EXERCISE:
An identical copy of all records below is to be written out.

Start of DATASET RECORDS

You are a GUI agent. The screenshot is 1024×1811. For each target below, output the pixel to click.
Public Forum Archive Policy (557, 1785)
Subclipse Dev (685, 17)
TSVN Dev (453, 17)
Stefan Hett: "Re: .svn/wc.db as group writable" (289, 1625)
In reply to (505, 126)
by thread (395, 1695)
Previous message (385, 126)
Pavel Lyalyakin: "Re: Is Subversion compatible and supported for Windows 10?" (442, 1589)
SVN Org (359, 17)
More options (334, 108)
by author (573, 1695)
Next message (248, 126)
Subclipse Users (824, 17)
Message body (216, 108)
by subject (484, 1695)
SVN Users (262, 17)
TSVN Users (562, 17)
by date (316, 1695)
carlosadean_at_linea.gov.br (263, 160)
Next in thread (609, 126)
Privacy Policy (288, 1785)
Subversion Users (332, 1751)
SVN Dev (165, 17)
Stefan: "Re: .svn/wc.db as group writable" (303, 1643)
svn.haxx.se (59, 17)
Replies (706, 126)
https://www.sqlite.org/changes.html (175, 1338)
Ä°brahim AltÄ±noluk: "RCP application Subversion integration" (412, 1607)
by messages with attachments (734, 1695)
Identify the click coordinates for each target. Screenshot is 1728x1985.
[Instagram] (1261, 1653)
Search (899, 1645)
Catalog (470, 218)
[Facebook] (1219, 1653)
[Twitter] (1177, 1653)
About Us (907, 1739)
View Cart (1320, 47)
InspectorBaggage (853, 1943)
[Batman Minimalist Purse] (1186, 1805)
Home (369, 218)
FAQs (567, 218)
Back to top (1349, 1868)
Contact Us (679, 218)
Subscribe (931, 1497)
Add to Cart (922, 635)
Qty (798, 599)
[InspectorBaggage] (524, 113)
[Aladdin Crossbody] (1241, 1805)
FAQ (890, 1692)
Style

End of DATASET RECORDS

RESPONSE AREA:
You are a GUI agent. The screenshot is 1024×1811. For each target below, output the pixel to click.
Public Forum Archive Policy (557, 1785)
Subclipse Dev (685, 17)
TSVN Dev (453, 17)
Stefan Hett: "Re: .svn/wc.db as group writable" (289, 1625)
In reply to (505, 126)
by thread (395, 1695)
Previous message (385, 126)
Pavel Lyalyakin: "Re: Is Subversion compatible and supported for Windows 10?" (442, 1589)
SVN Org (359, 17)
More options (334, 108)
by author (573, 1695)
Next message (248, 126)
Subclipse Users (824, 17)
Message body (216, 108)
by subject (484, 1695)
SVN Users (262, 17)
TSVN Users (562, 17)
by date (316, 1695)
carlosadean_at_linea.gov.br (263, 160)
Next in thread (609, 126)
Privacy Policy (288, 1785)
Subversion Users (332, 1751)
SVN Dev (165, 17)
Stefan: "Re: .svn/wc.db as group writable" (303, 1643)
svn.haxx.se (59, 17)
Replies (706, 126)
https://www.sqlite.org/changes.html (175, 1338)
Ä°brahim AltÄ±noluk: "RCP application Subversion integration" (412, 1607)
by messages with attachments (734, 1695)
Identify the click coordinates for each target. Screenshot is 1728x1985.
[Instagram] (1261, 1653)
Search (899, 1645)
Catalog (470, 218)
[Facebook] (1219, 1653)
[Twitter] (1177, 1653)
About Us (907, 1739)
View Cart (1320, 47)
InspectorBaggage (853, 1943)
[Batman Minimalist Purse] (1186, 1805)
Home (369, 218)
FAQs (567, 218)
Back to top (1349, 1868)
Contact Us (679, 218)
Subscribe (931, 1497)
Add to Cart (922, 635)
Qty (798, 599)
[InspectorBaggage] (524, 113)
[Aladdin Crossbody] (1241, 1805)
FAQ (890, 1692)
Style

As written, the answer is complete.